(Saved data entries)
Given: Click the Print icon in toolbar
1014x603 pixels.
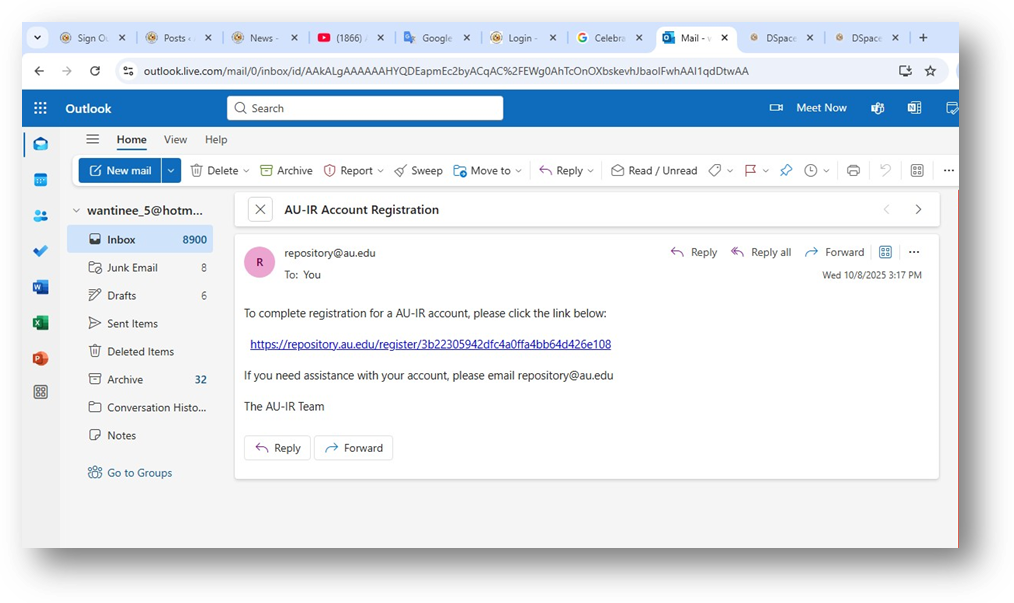Looking at the screenshot, I should click(x=853, y=171).
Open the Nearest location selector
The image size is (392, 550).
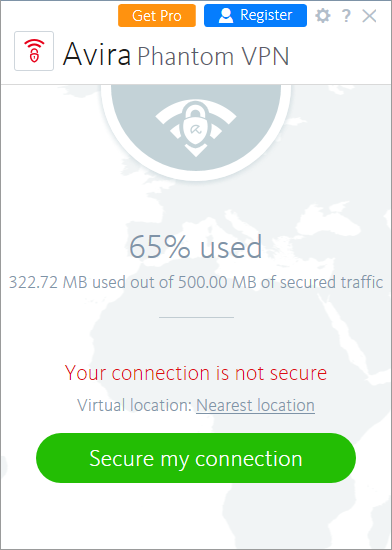(255, 405)
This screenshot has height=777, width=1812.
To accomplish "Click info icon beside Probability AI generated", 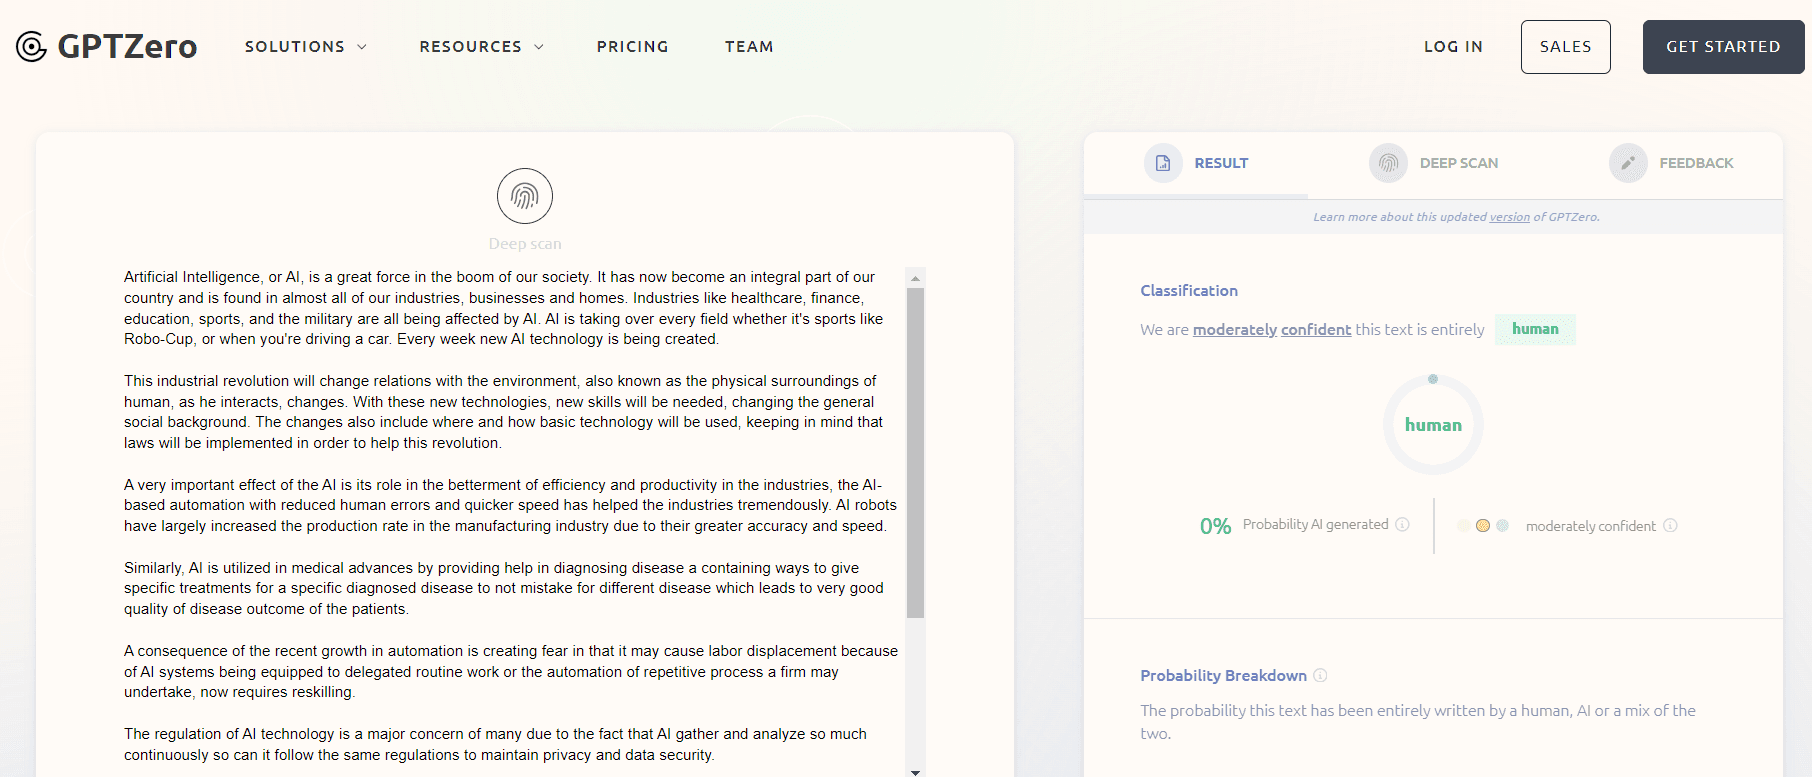I will (x=1402, y=525).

## Task to complete
Repeat exactly the lines from the start of the entries down to the line with "This screenshot has height=777, width=1812.", keeping both ends but none of the pictures.

## Result of the exercise
Given: Click the Print icon in toolbar
1014x603 pixels.
Looking at the screenshot, I should click(x=853, y=171).
Open the Nearest location selector
The image size is (392, 550).
(255, 405)
This screenshot has height=777, width=1812.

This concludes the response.